## Work order
Without any alteration, retype the records that appear below.
-=-=-=-=-
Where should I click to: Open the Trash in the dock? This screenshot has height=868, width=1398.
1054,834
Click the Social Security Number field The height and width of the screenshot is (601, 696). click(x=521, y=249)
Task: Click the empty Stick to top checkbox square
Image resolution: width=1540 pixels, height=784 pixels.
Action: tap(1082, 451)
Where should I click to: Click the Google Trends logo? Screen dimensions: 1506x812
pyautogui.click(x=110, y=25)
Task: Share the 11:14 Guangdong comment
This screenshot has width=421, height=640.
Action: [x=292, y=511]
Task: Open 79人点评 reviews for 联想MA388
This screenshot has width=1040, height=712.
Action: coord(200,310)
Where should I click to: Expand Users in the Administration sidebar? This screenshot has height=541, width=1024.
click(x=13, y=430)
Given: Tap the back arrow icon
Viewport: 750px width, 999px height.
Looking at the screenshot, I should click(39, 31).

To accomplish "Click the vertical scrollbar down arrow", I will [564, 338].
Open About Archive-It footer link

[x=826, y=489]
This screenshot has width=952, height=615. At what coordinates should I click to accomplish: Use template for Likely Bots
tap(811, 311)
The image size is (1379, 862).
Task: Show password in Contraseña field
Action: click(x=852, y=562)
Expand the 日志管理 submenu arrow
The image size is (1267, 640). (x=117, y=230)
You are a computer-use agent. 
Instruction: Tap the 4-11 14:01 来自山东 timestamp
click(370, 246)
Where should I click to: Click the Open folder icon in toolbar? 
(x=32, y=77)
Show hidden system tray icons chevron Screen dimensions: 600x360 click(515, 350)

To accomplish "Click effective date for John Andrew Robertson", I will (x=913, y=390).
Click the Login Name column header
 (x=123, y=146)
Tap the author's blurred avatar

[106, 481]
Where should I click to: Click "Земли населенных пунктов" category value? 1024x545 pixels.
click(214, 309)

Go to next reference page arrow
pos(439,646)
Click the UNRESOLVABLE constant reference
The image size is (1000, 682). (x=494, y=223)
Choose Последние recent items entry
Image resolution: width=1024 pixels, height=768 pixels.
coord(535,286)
-=-=-=-=-
## Answer to this problem
Where should I click to: Open the Trash in the dock? This screenshot has height=868, width=1398.
1054,834
Click the Social Security Number field The height and width of the screenshot is (601, 696). click(x=521, y=249)
Task: Click the empty Stick to top checkbox square
Image resolution: width=1540 pixels, height=784 pixels.
Action: tap(1082, 451)
Where should I click to: Click the Google Trends logo? Screen dimensions: 1506x812
pyautogui.click(x=110, y=25)
Task: Share the 11:14 Guangdong comment
This screenshot has width=421, height=640.
Action: [x=292, y=511]
Task: Open 79人点评 reviews for 联想MA388
This screenshot has width=1040, height=712.
Action: coord(200,310)
Where should I click to: Expand Users in the Administration sidebar? This screenshot has height=541, width=1024.
click(x=13, y=430)
Given: Tap the back arrow icon
Viewport: 750px width, 999px height.
Looking at the screenshot, I should click(39, 31).

To accomplish "Click the vertical scrollbar down arrow", I will [564, 338].
Open About Archive-It footer link

[x=826, y=489]
This screenshot has width=952, height=615. At what coordinates should I click to accomplish: Use template for Likely Bots
tap(811, 311)
The image size is (1379, 862).
Task: Show password in Contraseña field
Action: click(x=852, y=562)
Expand the 日志管理 submenu arrow
The image size is (1267, 640). (x=117, y=230)
You are a computer-use agent. 
Instruction: Tap the 4-11 14:01 来自山东 timestamp
click(370, 246)
Where should I click to: Click the Open folder icon in toolbar? 
(x=32, y=77)
Show hidden system tray icons chevron Screen dimensions: 600x360 click(515, 350)

To accomplish "Click effective date for John Andrew Robertson", I will (x=913, y=390).
Click the Login Name column header
 (x=123, y=146)
Tap the author's blurred avatar

[106, 481]
Where should I click to: Click "Земли населенных пунктов" category value? 1024x545 pixels.
click(214, 309)

Go to next reference page arrow
pos(439,646)
Click the UNRESOLVABLE constant reference
The image size is (1000, 682). (x=494, y=223)
Choose Последние recent items entry
Image resolution: width=1024 pixels, height=768 pixels.
coord(535,286)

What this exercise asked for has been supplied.